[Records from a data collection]
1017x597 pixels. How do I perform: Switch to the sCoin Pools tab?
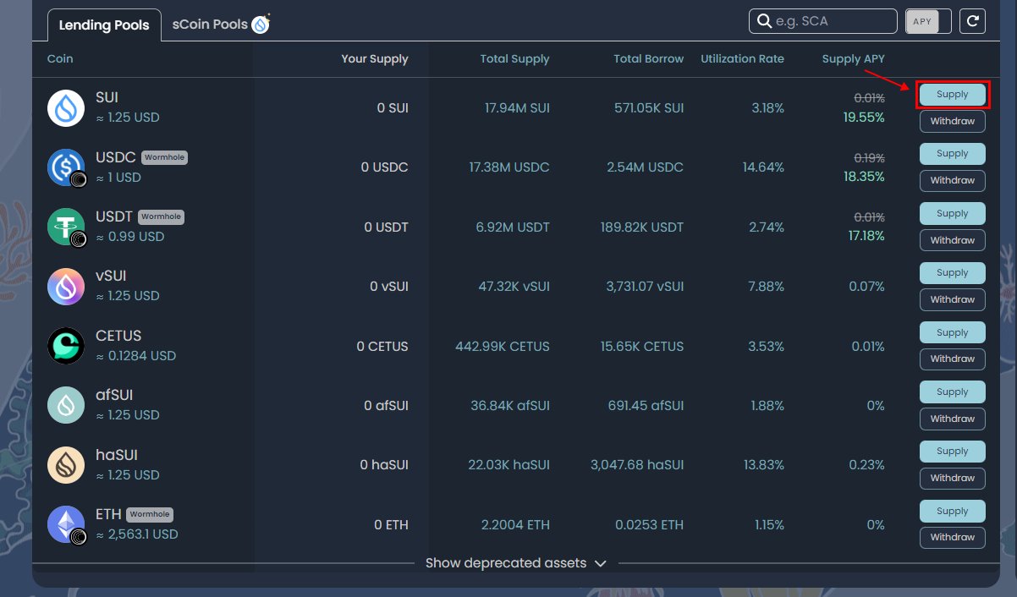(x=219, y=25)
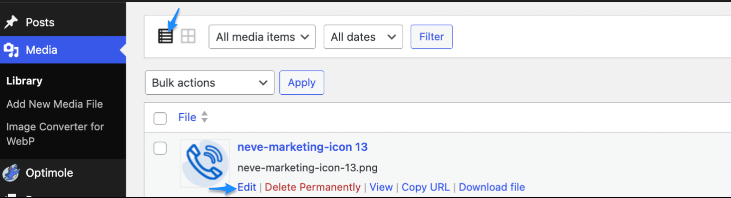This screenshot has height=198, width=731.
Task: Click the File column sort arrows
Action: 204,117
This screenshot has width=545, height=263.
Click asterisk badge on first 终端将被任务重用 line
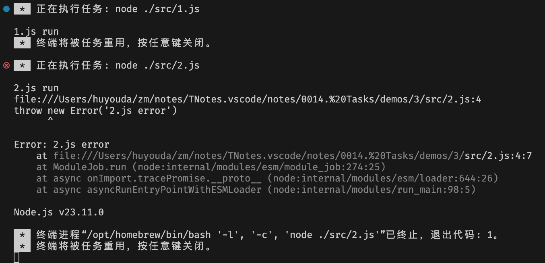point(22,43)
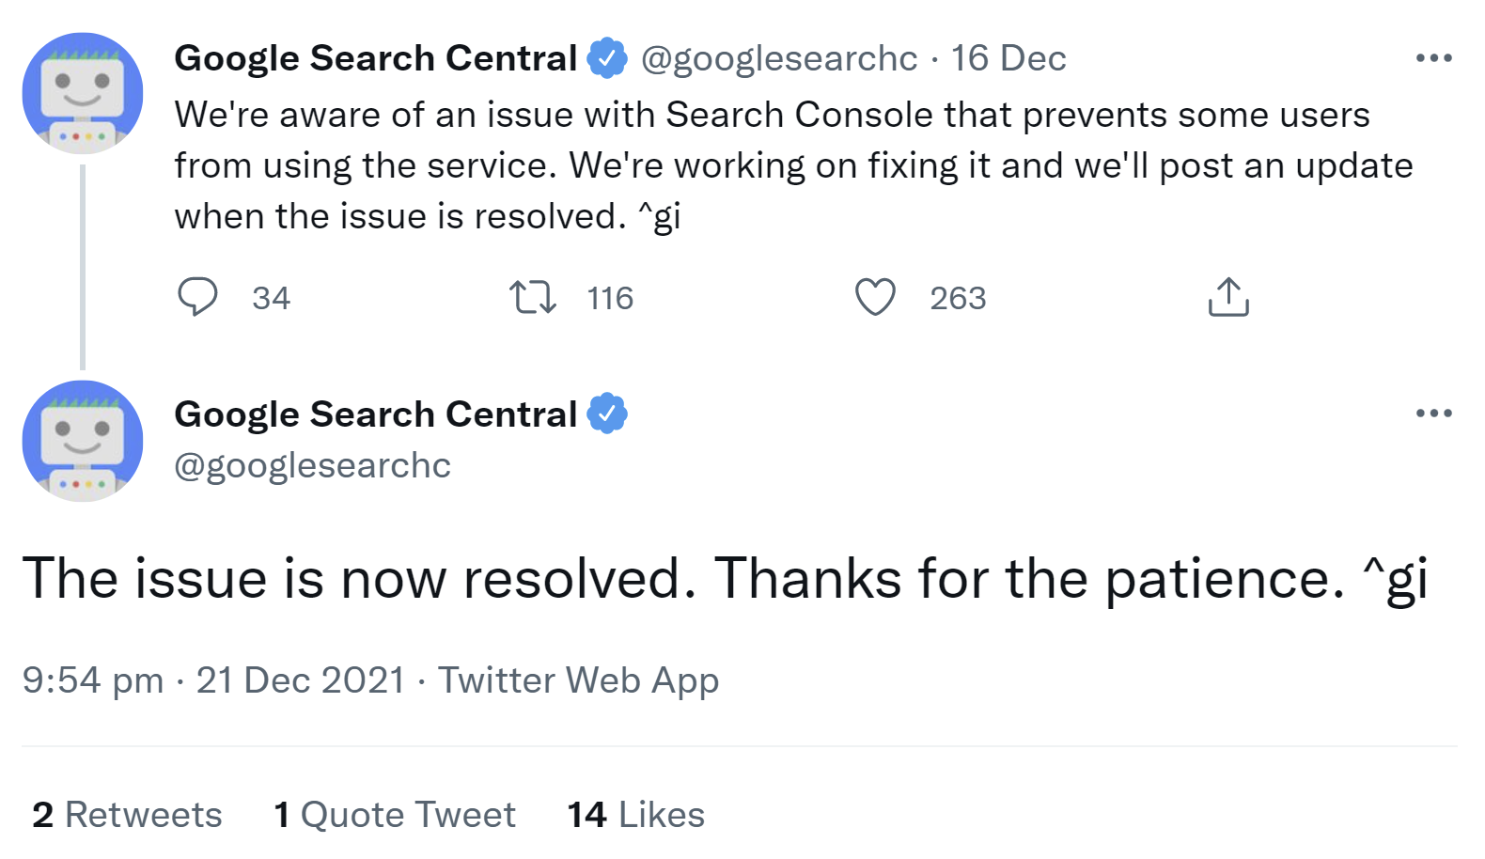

==

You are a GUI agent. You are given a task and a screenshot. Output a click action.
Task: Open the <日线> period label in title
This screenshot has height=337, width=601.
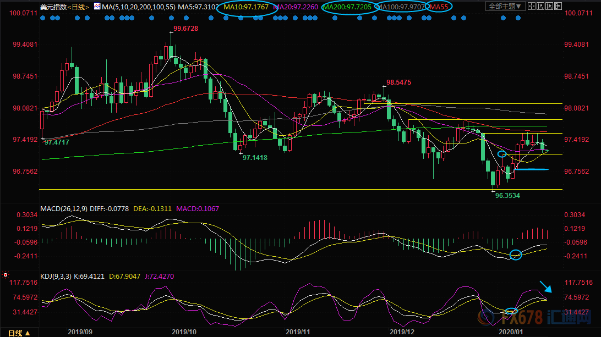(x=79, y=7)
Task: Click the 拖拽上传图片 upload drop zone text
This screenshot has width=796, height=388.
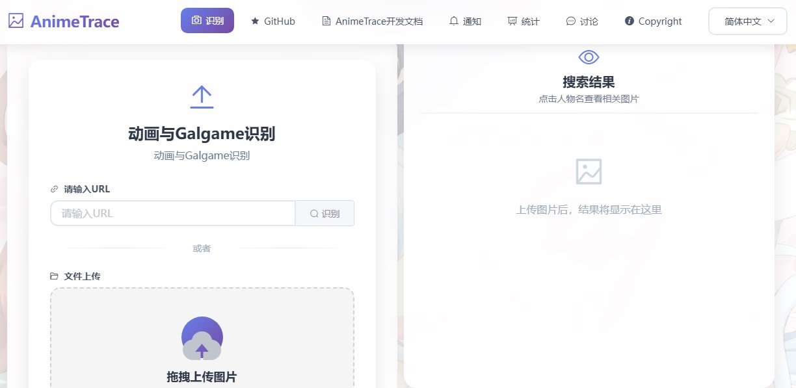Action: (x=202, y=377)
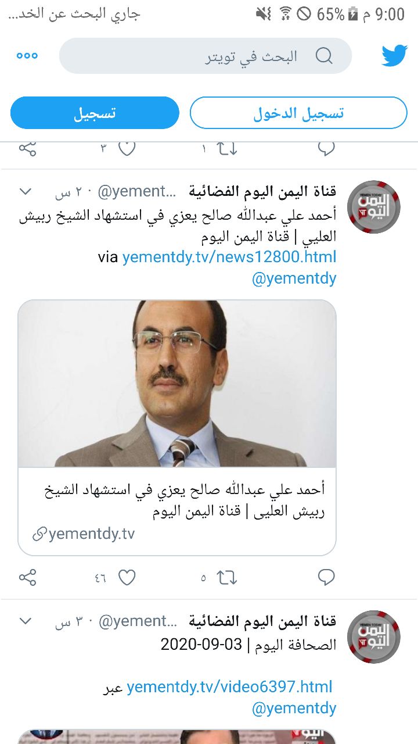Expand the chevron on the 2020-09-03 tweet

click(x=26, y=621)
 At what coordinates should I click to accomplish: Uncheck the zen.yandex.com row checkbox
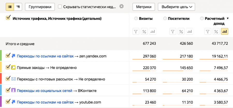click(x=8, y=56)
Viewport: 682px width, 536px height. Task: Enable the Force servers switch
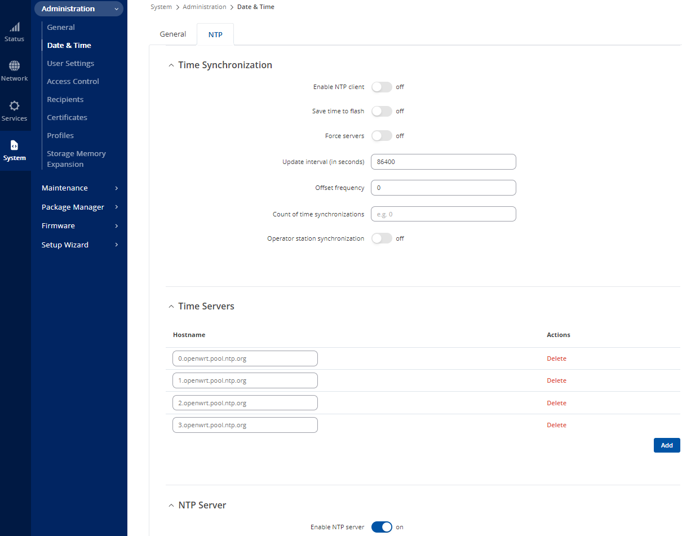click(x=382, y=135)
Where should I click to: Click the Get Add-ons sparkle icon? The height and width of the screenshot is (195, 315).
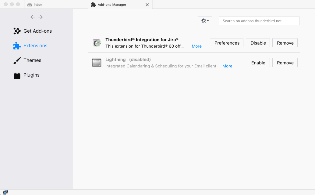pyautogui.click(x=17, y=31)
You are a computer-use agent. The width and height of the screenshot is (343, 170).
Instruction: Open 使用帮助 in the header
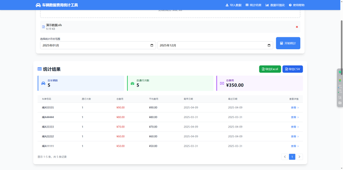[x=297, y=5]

* * *

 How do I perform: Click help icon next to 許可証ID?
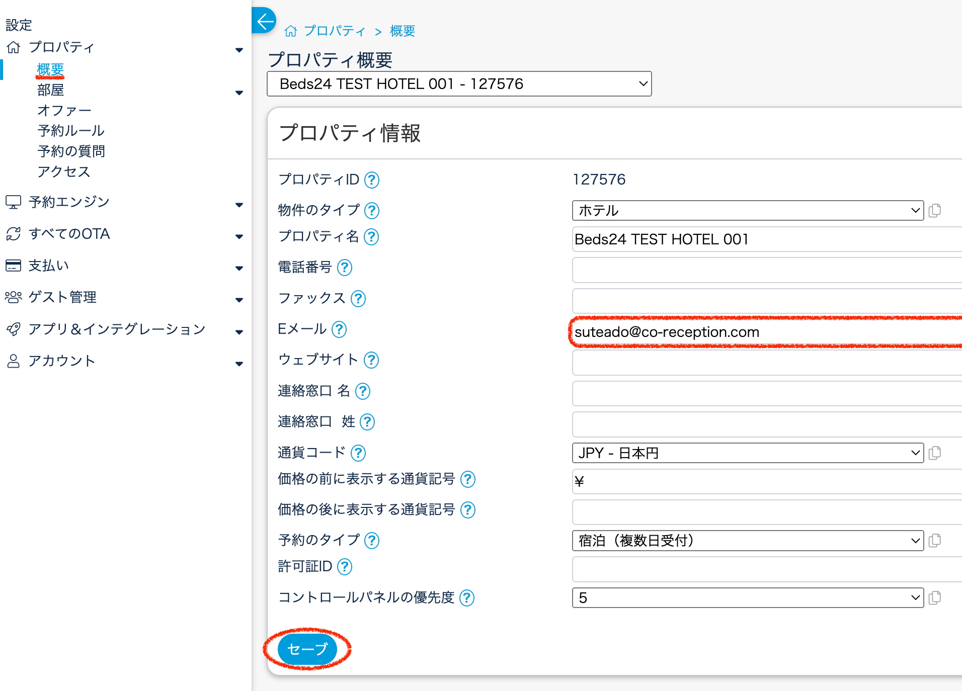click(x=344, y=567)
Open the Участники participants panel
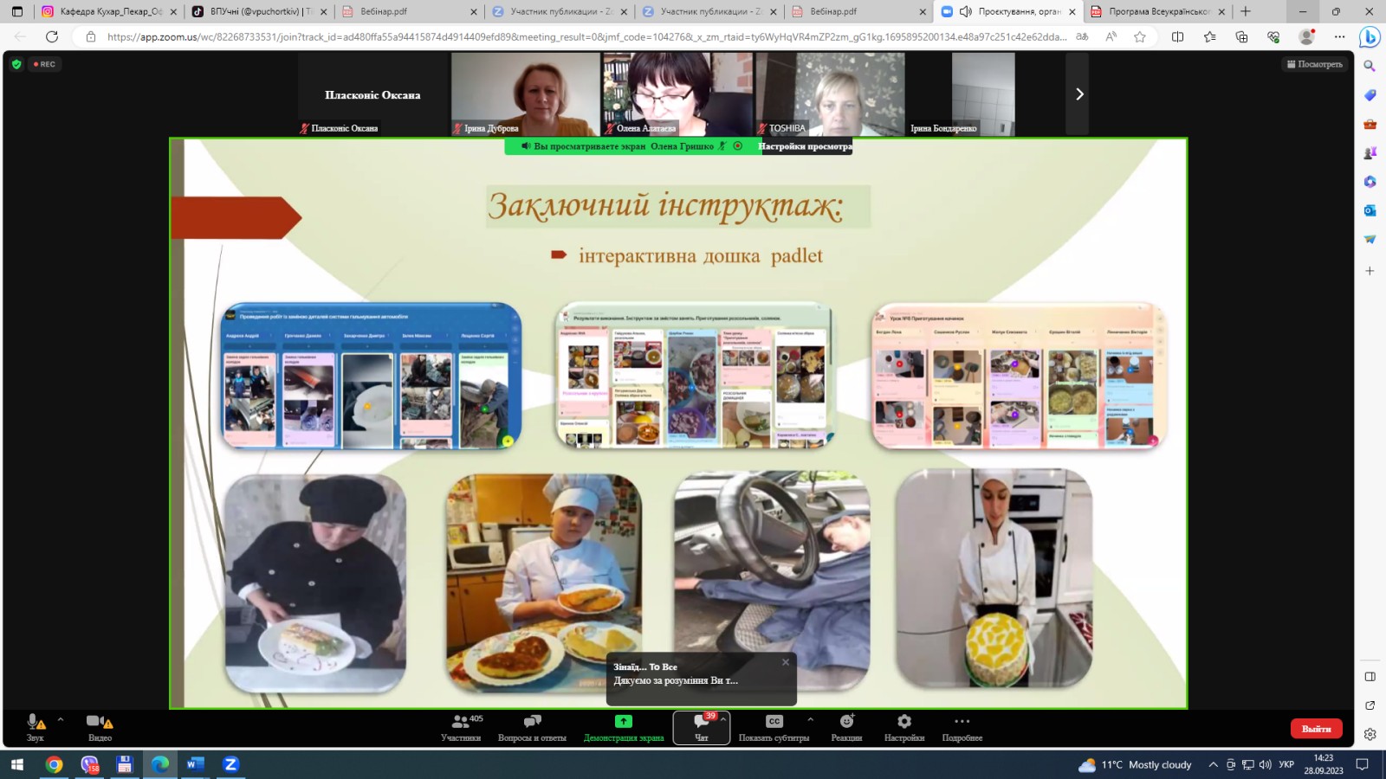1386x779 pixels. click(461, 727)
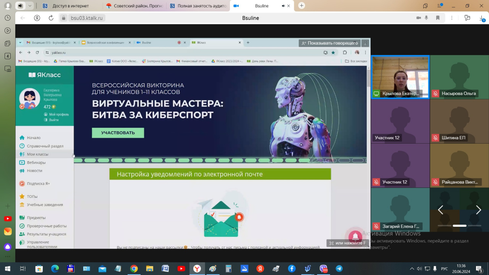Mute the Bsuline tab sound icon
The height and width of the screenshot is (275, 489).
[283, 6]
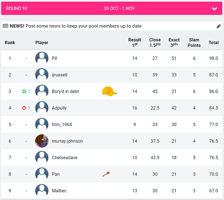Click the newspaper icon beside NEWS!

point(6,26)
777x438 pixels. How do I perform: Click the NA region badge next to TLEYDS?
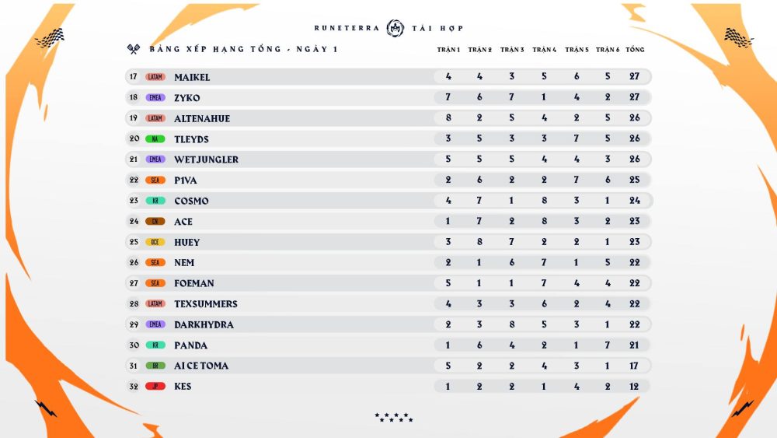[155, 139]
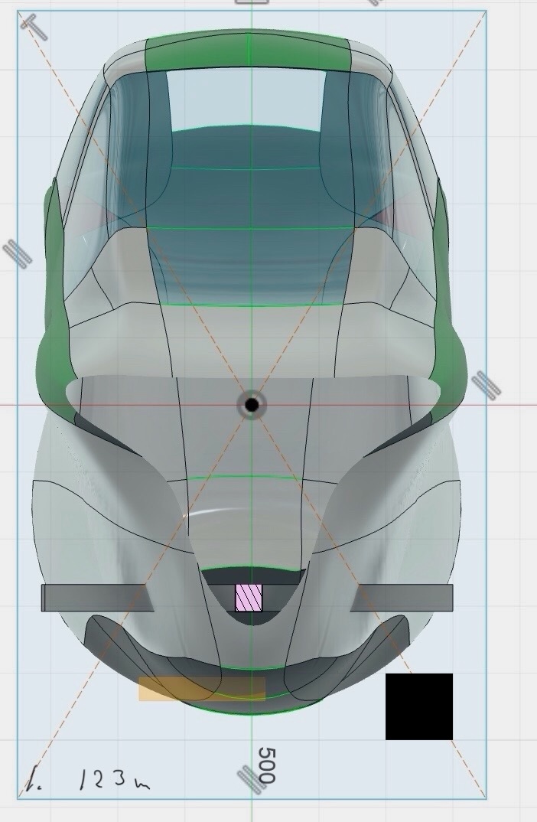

* Task to carry out: Where a line in the records above includes the string "agent", show it.

* Answer to the problem:
You are a GUI agent. You are given a task and a screenshot. Output a click action.
You are a computer-use agent. The width and height of the screenshot is (343, 170).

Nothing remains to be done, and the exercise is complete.